Ainda assim, e já depois de Conceição ter garantido que a falta de opções não serviria de desculpa, o FC Porto recebeu e venceu os azuis do Restelo, numa exibição que correspondeu ao resultado (2-0).

Os golos de Héctor Herrera – que na noite de sábado foi o patrão do meio campo – e de Aboubakar deram justiça a um jogo que contou com um Belenenses de duas faces.

Mas primeiro falta analisar a escolha de Conceição para suprimir a ausência do castigado Danilo. Para surpresas das surpresas, o técnico azul e branco escolheu… Diego Reyes. Um central para fazer de trinco. Se à primeira vista, esta seria uma opção questionável, a verdade é que depois dos primeiros minutos se percebeu que Conceição tinha acertado em cheio. Não foi uma exibição perfeita do internacional mexicano, mas no momento de ‘destruir’ o jogo adversário, Reyes esteve implacável. Seguro a defender, com algumas falhas no posicionamento, e rápido a decidir ao primeiro toque.

Voltando ao Belenenses, a formação de Domingos Paciência apresentou no Dragão uma atitude plenamente defensiva. Linhas recuadas, setores juntos, como que adotando aquela postura de adiar o golo do adversário. Porém, a muralha do Restelo durou apenas 42 minutos. Tal golo acabou por fazer acordar o Belenenses na segunda metade da partida. Com o bloco mais alto e com uma atitude mais ofensiva, este Belenenses – que apareceu nos segundos 45 minutos – conseguiu impor respeito na casa daquele que é o líder do campeonato.

A sede por um golo que desse o empate acabaria, no entanto, por custar caro ao Belenenses. Num lance de contra-ataque, e numa altura em que o jogo estava prestes a entrar em período de compensação, Aboubakar aproveitou um belo passe de Herrera para fechar as contas do marcador.

O poder de fogo explica-se pelos golos

Este FC Porto é uma equipa de ataque. De golos, de poder de fogo e de ação ofensiva. É verdade que não goleou o Beleneneses, mas também é verdade que, feitas as contas, soma agora 30 golos marcados nas primeiras 11 jornadas da I Liga. Tal não acontecia… há 55 anos.

Tendo em conta que nomes como Marega, Otávio e Soares estão lesionados, o registo de golos está muito acima do normal. A prova de que este Dragão tem poder de fogo, mesmo quando está desfalcado.

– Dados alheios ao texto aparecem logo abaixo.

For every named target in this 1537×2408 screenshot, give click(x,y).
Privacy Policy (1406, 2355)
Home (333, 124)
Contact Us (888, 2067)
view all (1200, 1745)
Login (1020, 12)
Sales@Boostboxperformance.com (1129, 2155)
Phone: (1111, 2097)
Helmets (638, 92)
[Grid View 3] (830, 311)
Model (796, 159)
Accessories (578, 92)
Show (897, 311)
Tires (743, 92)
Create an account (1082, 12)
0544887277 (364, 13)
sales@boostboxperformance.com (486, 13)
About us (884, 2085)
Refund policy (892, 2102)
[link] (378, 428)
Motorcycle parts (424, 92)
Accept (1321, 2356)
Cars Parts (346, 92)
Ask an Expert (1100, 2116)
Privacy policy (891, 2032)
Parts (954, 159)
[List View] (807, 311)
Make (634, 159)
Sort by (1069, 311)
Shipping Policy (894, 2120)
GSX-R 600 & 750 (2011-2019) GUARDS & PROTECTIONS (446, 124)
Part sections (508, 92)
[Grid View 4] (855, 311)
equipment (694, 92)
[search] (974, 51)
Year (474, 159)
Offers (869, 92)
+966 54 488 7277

Paciência continua sem vencer no Dragão

Desde que iniciou carreira enquanto treinador principal, Domingos Paciência visitou o Dragão por oito ocasiões. Nessas mesmas oito ocasiões, o resultado foi sempre o mesmo: a derrota. Além disso, soma ainda 20 golos sofridos contra apenas cinco marcados. O antigo jogador do FC Porto viveu muitas alegrias na cidade Invicta, mas agora vive verdadeiros pesadelos na casa do emblema azul e branco.

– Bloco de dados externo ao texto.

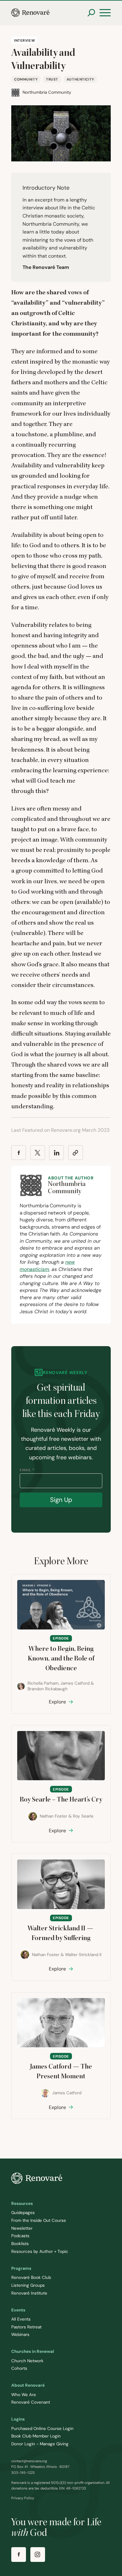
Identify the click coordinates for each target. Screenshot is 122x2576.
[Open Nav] (105, 12)
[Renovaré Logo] (30, 12)
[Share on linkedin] (56, 1152)
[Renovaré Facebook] (18, 2554)
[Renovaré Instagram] (37, 2554)
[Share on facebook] (18, 1152)
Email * (27, 1470)
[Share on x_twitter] (37, 1152)
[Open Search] (91, 12)
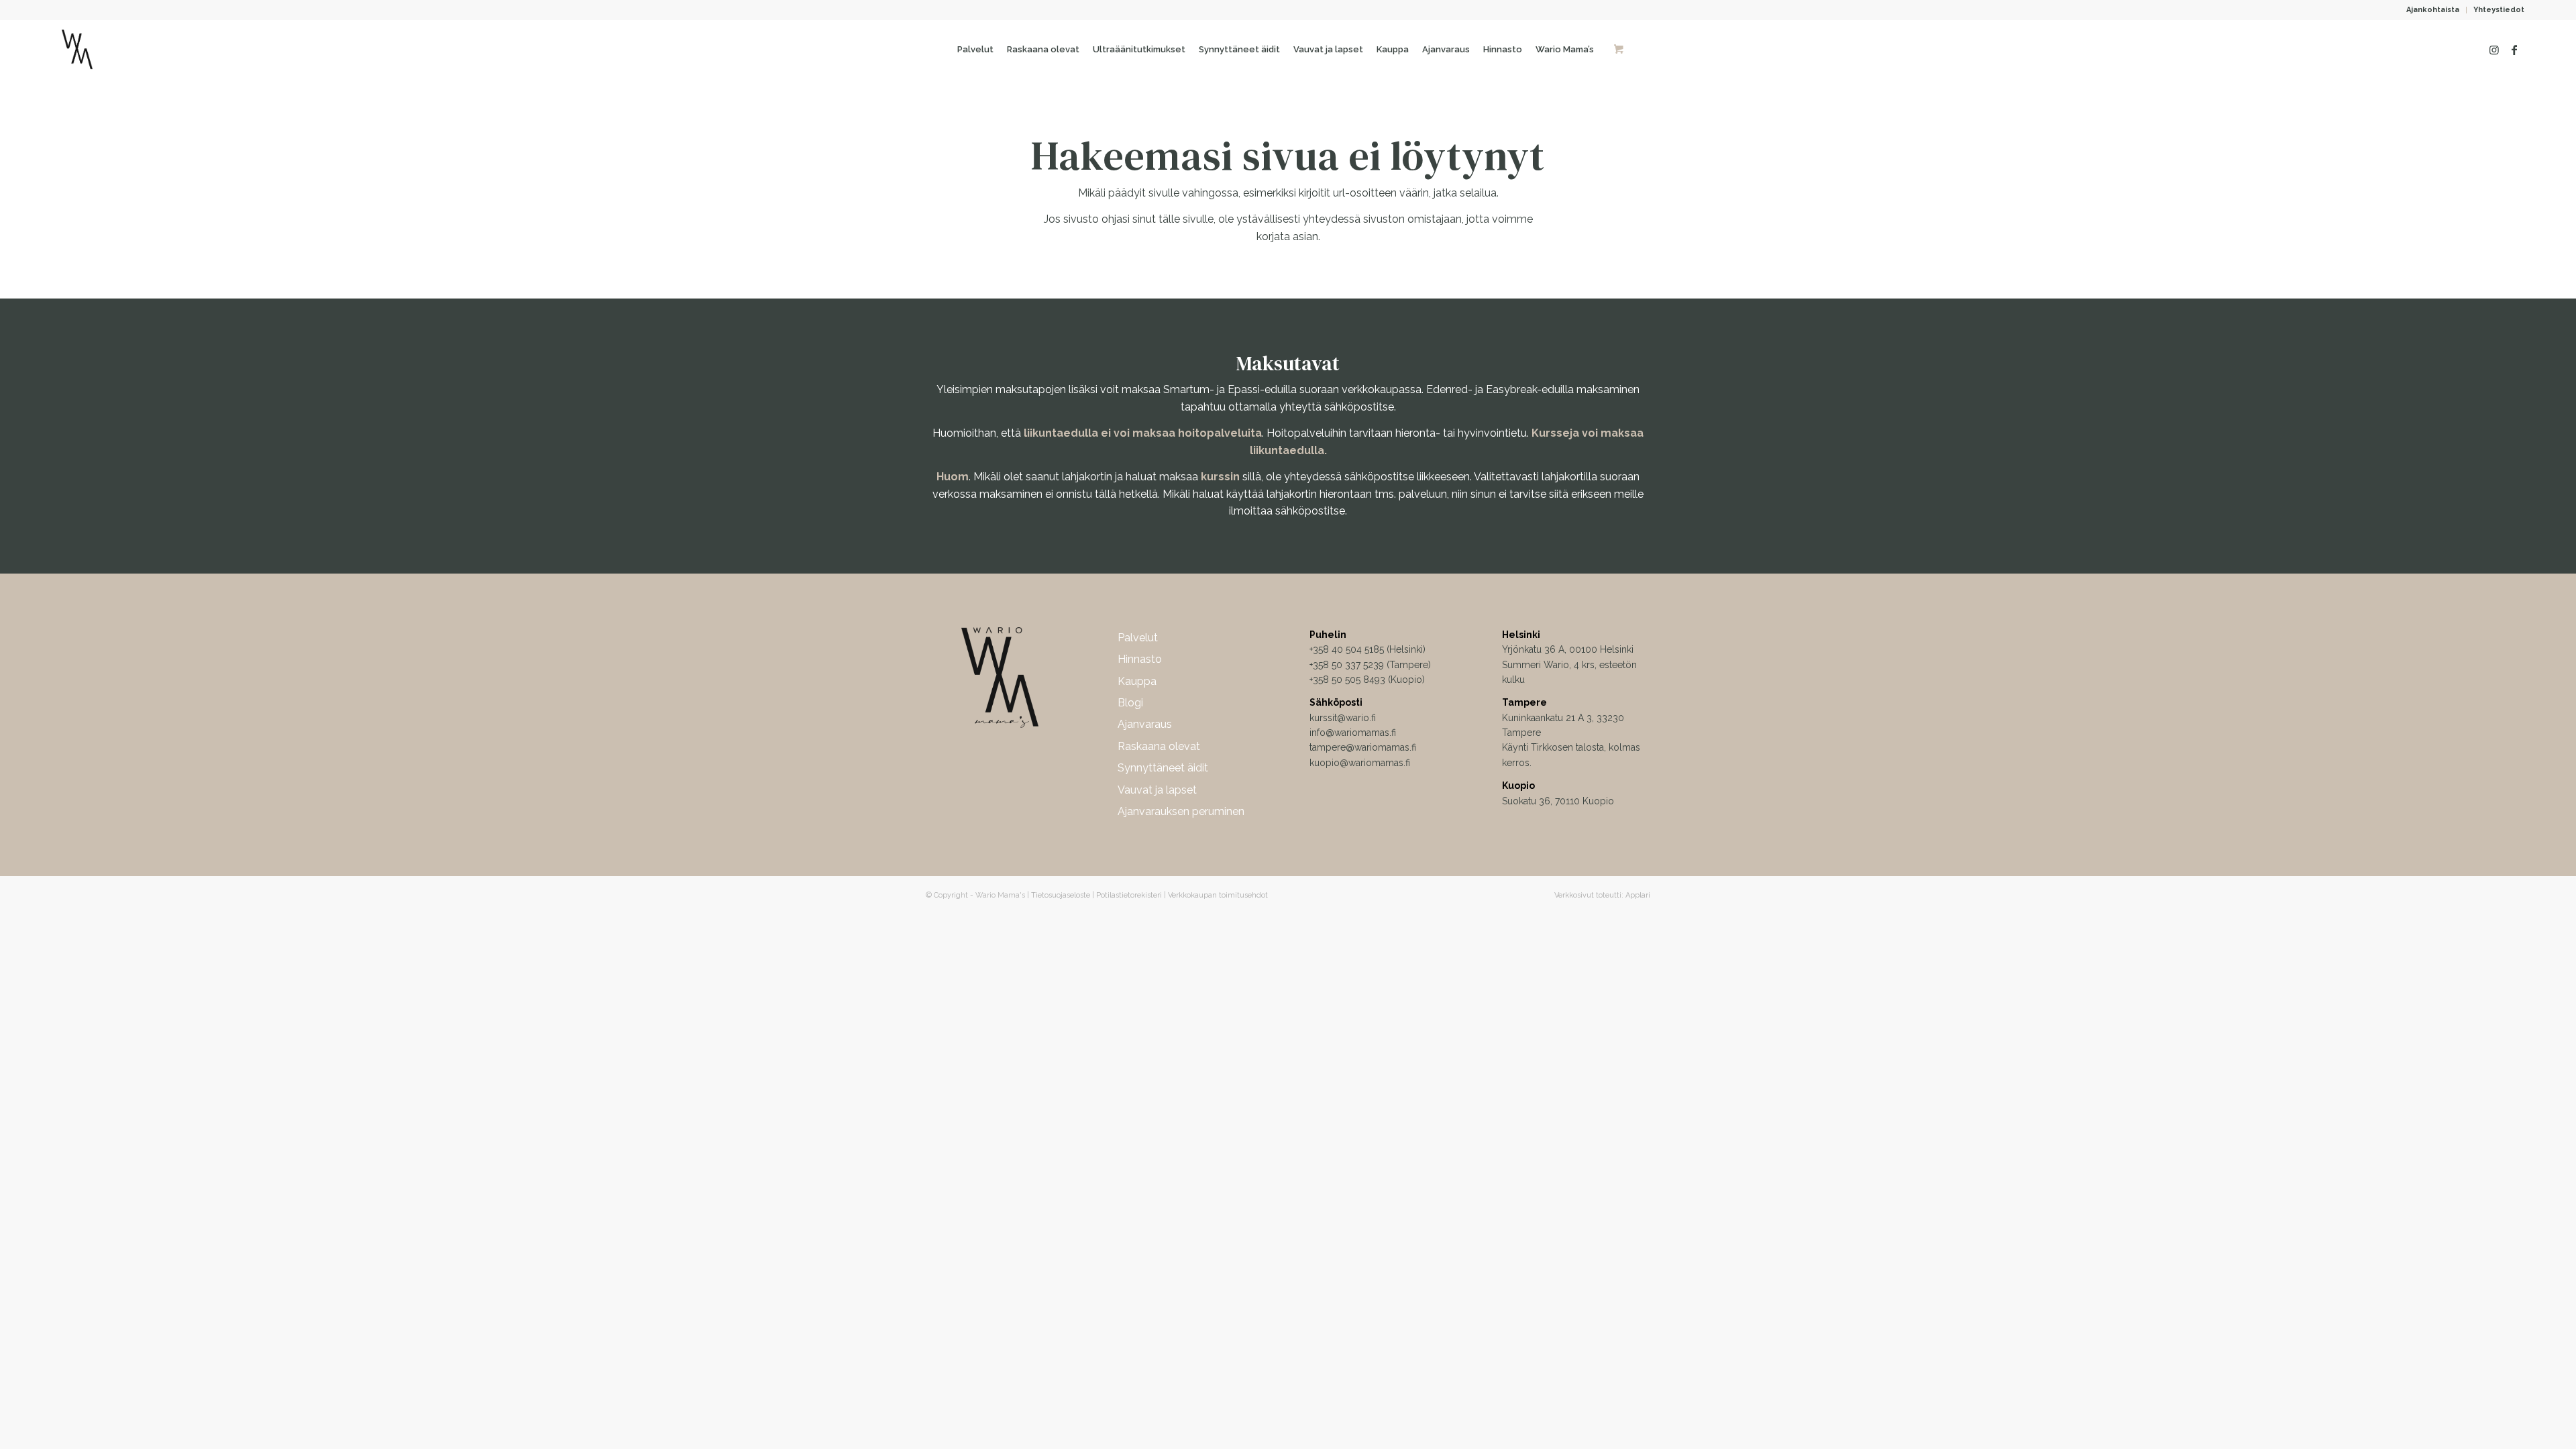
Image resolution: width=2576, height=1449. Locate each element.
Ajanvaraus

Dados comprovam ascendente portista

Se dúvidas existissem quanto ao domínio portista, pese embora a boa exibição da equipa do Restelo na segunda parte, a consulta dos dados estatísticos não deixa margem para dúvidas. O FC Porto procurou sempre mais o golo e esteve grande parte do tempo no comando da partida. Uma vitória justa e sem contestação, arrecadada pela formação de Sérgio Conceição.